Tuesday, April 13, 2010

Coal in Appalachia

I love West Virginia. It has to be one of the most beautiful states I've visited. There is so much to see and do in the outdoors in that state that the worst thing about the situation is having to make difficult choices about what to see and what to miss on a particular trip. It's not called the "Mountain State" for nothing. It seems to be covered in mountains and hills, with hardly a level spot to be found within its borders. This makes for spectacular scenery, soaring peaks, plunging valleys, gorges, whitewater, forests, wildlife....

It's a jewel of scenic beauty.

Much of the state's economy has been built on the relative wealth of the fossil fuels which lie just below the crust of the land. There is petroleum, natural gas, and coal. West Virginia is well known for its vast coal seams. For over 100 years it has been home to industries that dig into those mountains and hills gouging out the black, sooty fuel that has largely powered our economy since the days of the steam engines and the railways that depended upon that coal. Later, we powered our electric plants with the dirty stuff, and this is still mainly how we light our homes and businesses.

Coal has not been kind to West Virginia. Many of the people of that state depend upon coal mining to put food on their tables and clothes on their backs. This is a true thing. But if the coal industry is so good for that state, why does it constantly rate at or near the bottom of just about any list you could name--health care, education, infrastructure, tax base, quality of life, etc. If coal is so great why have the companies that make billions from the mining of this fuel done so damned little to lift up the people who do the heavy, dangerous work in procuring it?

Coal mining has also left a hideous legacy of pollution across the state of West Virginia. Streams were once fouled almost beyond recovery. It was only when regulations forced mining companies to work safely that the state's streams and rivers began to recover. It was only when the workers unionized and the federal government imposed regulations that it became safer to descend into those mines to get at the coal that we have needed to power this nation. Coal companies have never acted responsibly. At every turn they had to be forced to do the right thing.

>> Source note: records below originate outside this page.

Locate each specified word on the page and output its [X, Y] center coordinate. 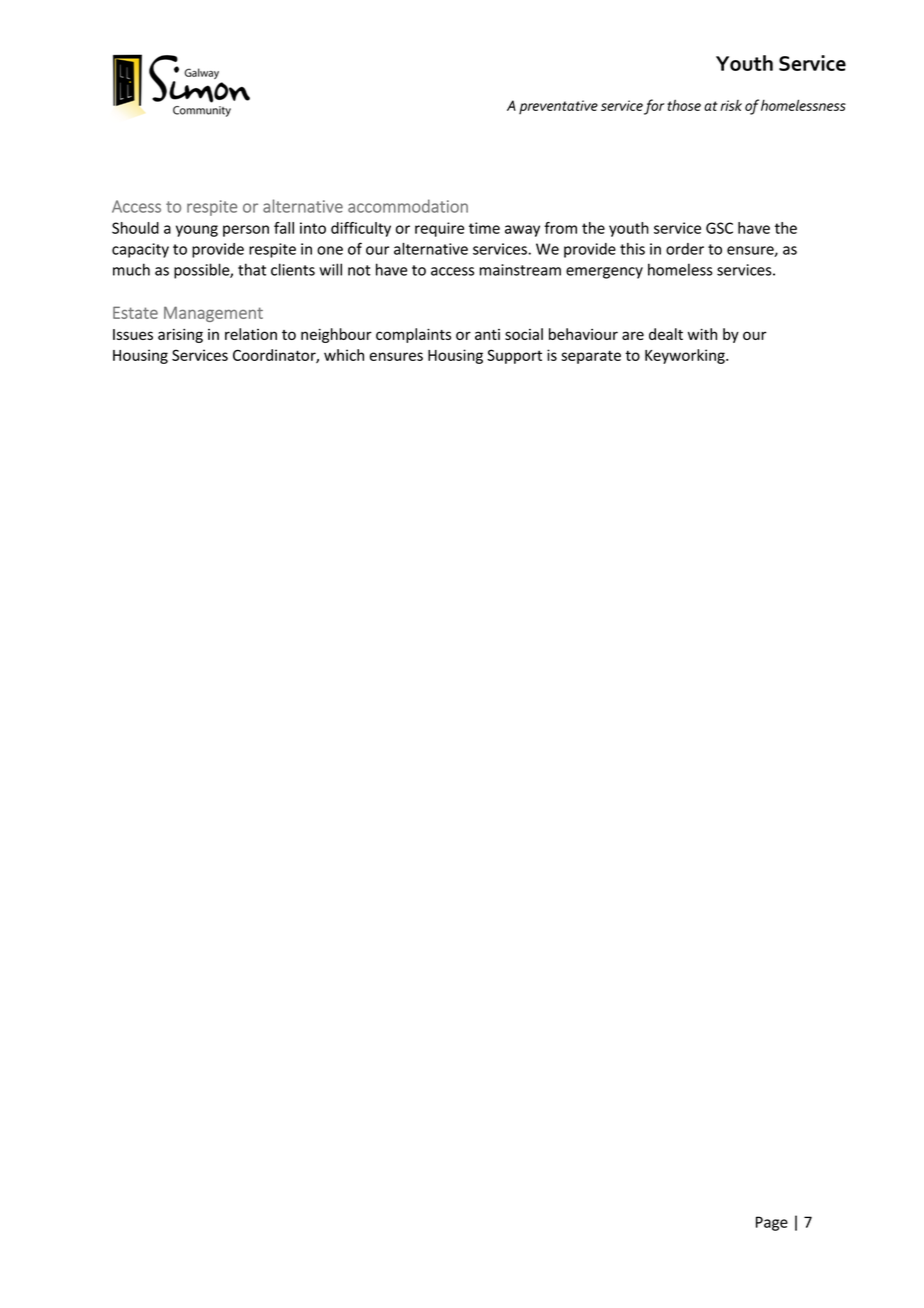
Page [772, 1223]
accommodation [408, 206]
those [684, 105]
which [344, 355]
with [702, 334]
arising [180, 335]
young [197, 231]
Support [514, 356]
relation [251, 334]
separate [591, 357]
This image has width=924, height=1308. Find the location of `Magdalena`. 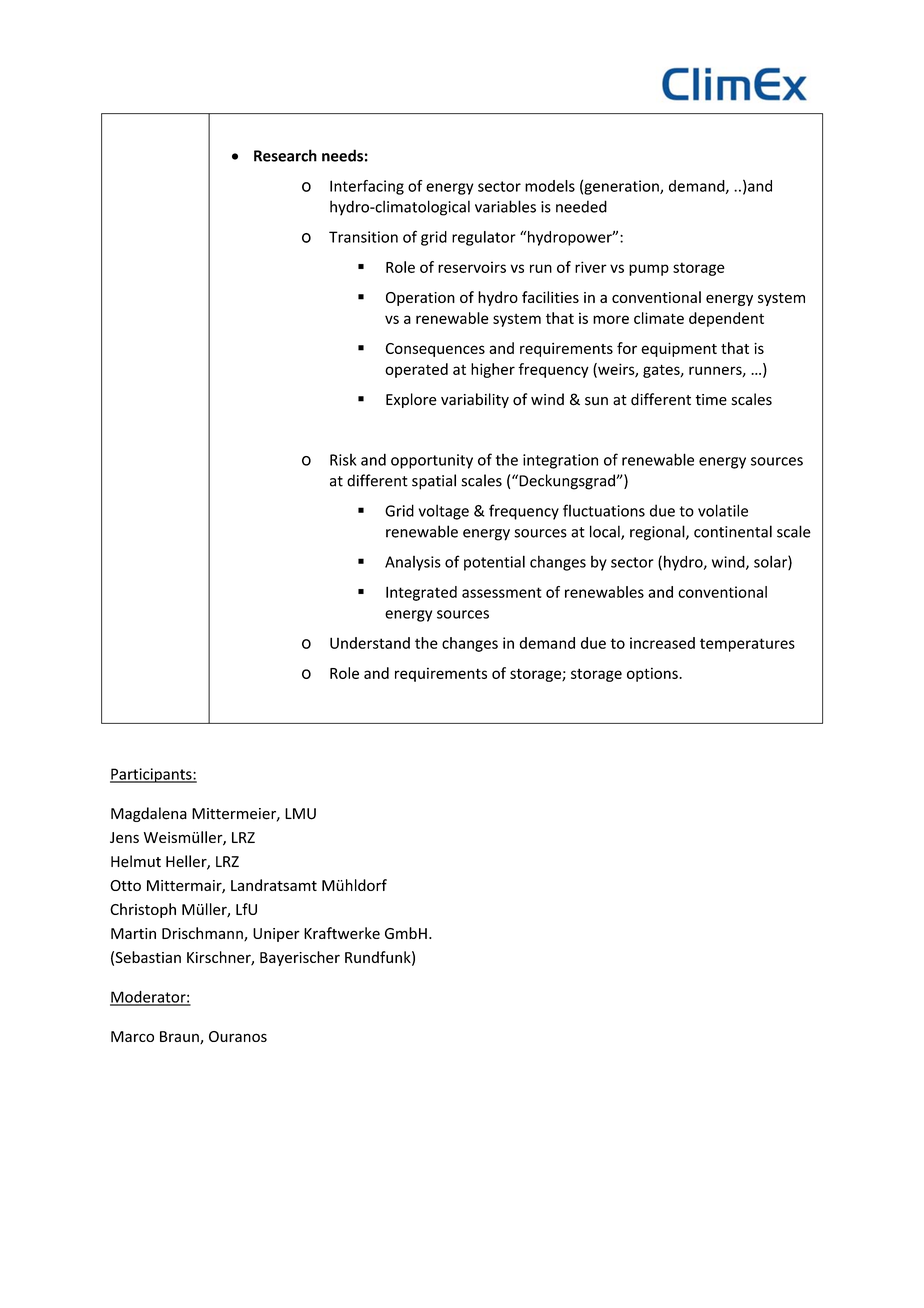

Magdalena is located at coordinates (149, 814).
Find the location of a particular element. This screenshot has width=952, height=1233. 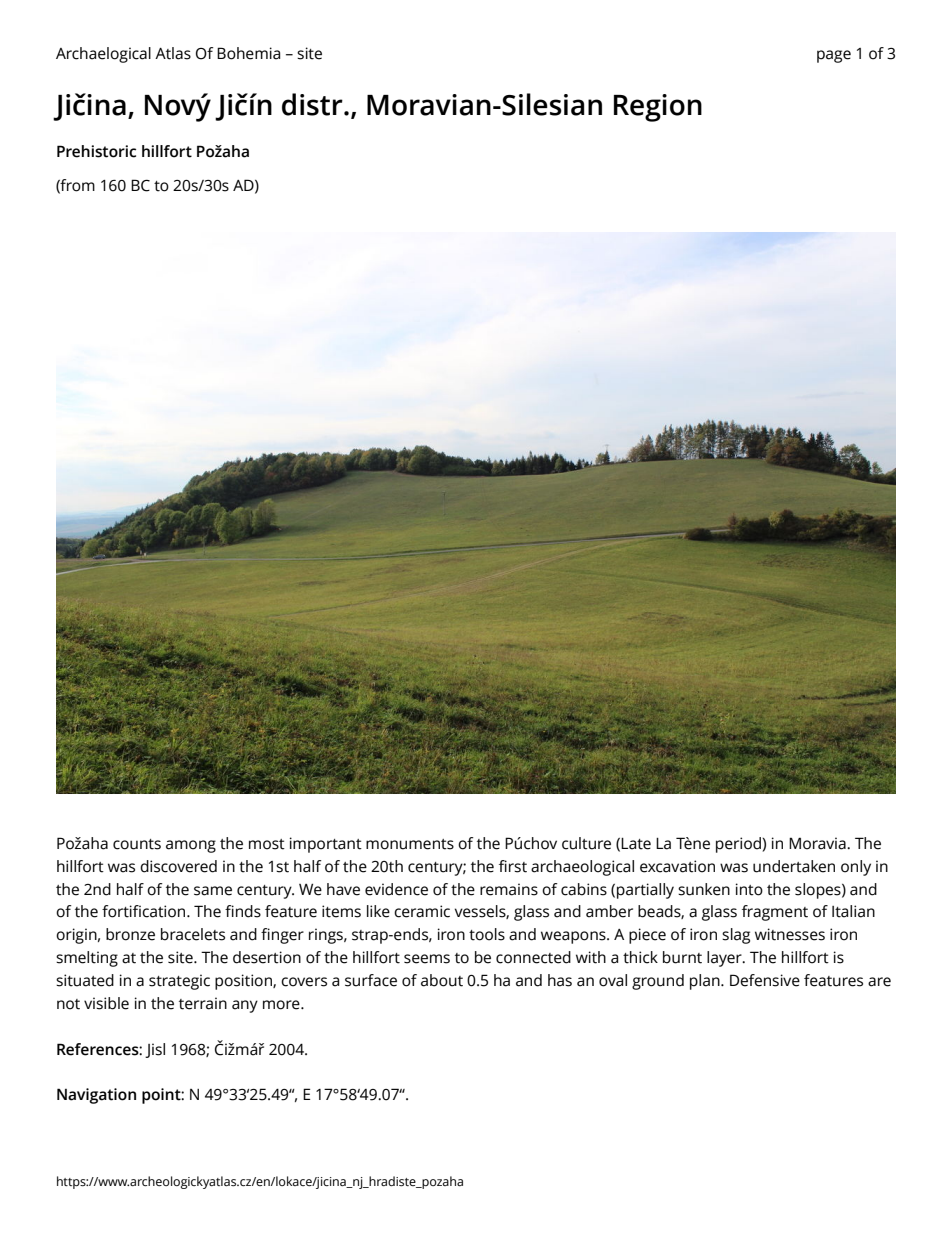

monuments is located at coordinates (410, 844).
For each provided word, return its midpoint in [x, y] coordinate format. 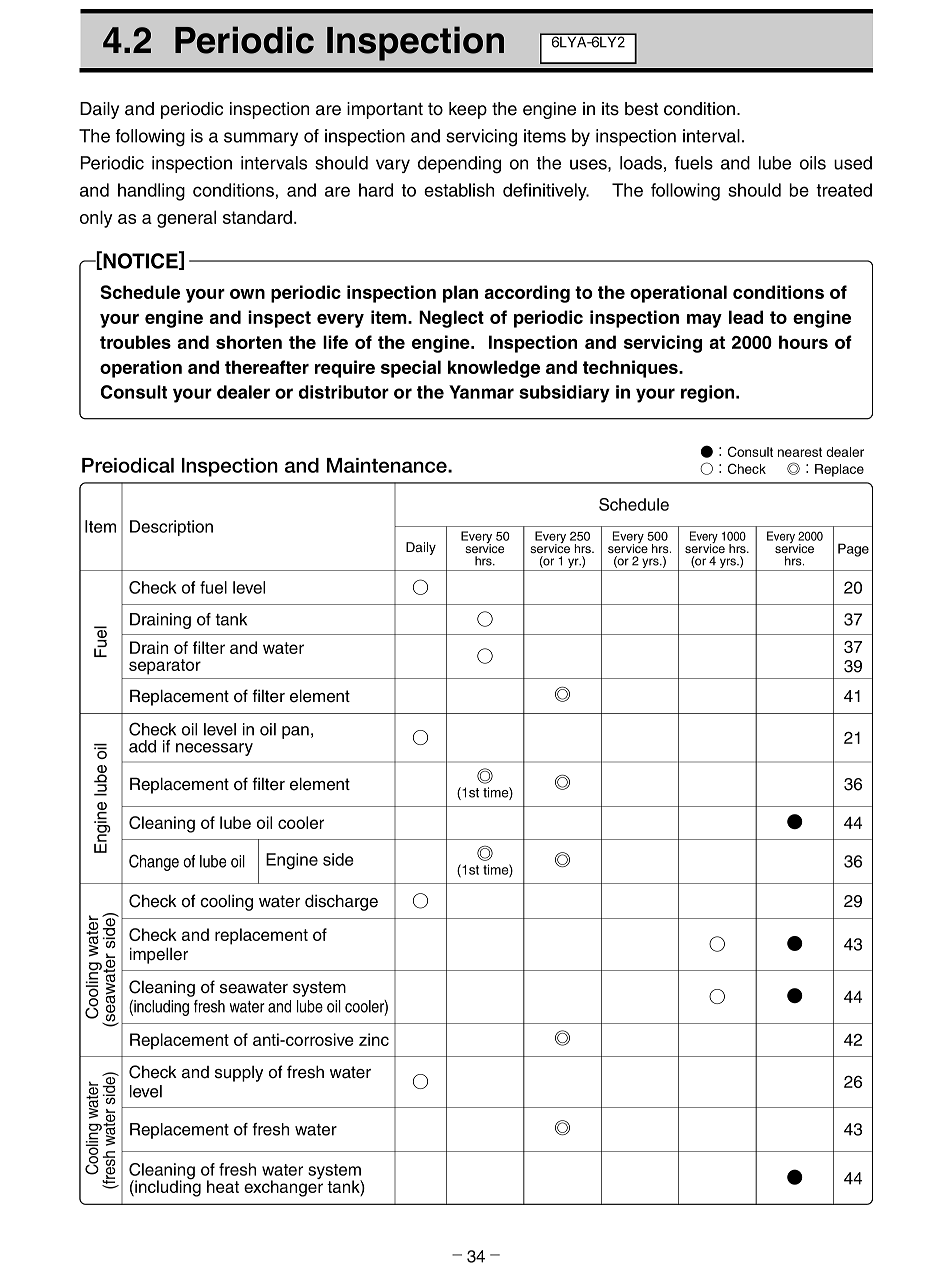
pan [295, 732]
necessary [214, 749]
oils [813, 163]
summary [261, 139]
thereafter [267, 367]
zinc [374, 1039]
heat [223, 1186]
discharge [341, 902]
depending [459, 165]
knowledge [494, 369]
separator [165, 667]
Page [853, 550]
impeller [159, 955]
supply [239, 1073]
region [709, 394]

I had always heard about the practice of "mountaintop removal" coal mining. I'd read about it, but scarcely believed it. Briefly, what these mining companies do is completely destroy entire mountains to get at coal seams. This is easier and cheaper than digging mines. But it destroys the entire ecosystem where this insanity is in practice. The forests are felled and the soil completely scoured away. Then the bedrock is blasted off and the mountaintops pushed down into the watersheds as an open-pit mine is produced as machines dig down to get at the coal. The aquifer is fouled pretty much beyond repair. The mountain is gone. The valleys are buried. The native forests are eliminated. A foul, polluted pit and a hideous scar upon the land is all that remains. It is insanity on a level that is almost impossible to comprehend. It is pure fucking evil.

The corporations that engage in this despicable poisonous act of violence against Earth and everything that lives upon it accomplished the permission to do this by lying. Small operation coal miners whose operations generally consisted of a single bulldozer, one dump truck, a loader, and perhaps a work crew of five or six were encouraged to lobby congressional members to be able to move a bit of dirt to get at small amounts of coal. Legislation was written and passed to allow these small miners to work in such a manner, moving small hillocks and mounds to access isolated patches of coal. But of course this had all been a smoke screen to allow the huge operations to follow suit, to tear down entire mountain ranges and to despoil encompassing watersheds in their mad greed to get at the coal seams in a far cheaper and far more destructive method.

This complete and totally evil insanity needs to come to an end. And the way that these energy companies accomplished their pernicious goals should be studied carefully so that they cannot repeat the process elsewhere.

If you visit West Virginia I hope your stay is not spoiled by the accidental viewing of one of these monstrous mountaintop removal mines. And if you visit there to see the places spared of this evil, you will most likely see all kinds of propaganda promoting the positive aspects of coal mining. But keep in mind that coal is no friend of the people of West Virginia. It has spawned an industry that has kept the people of West Virginia locked into a kind of abject slavery to the companies that control the mineral rights there.

To Hell with coal, and to Hell with the disgusting outfits who profit from its removal.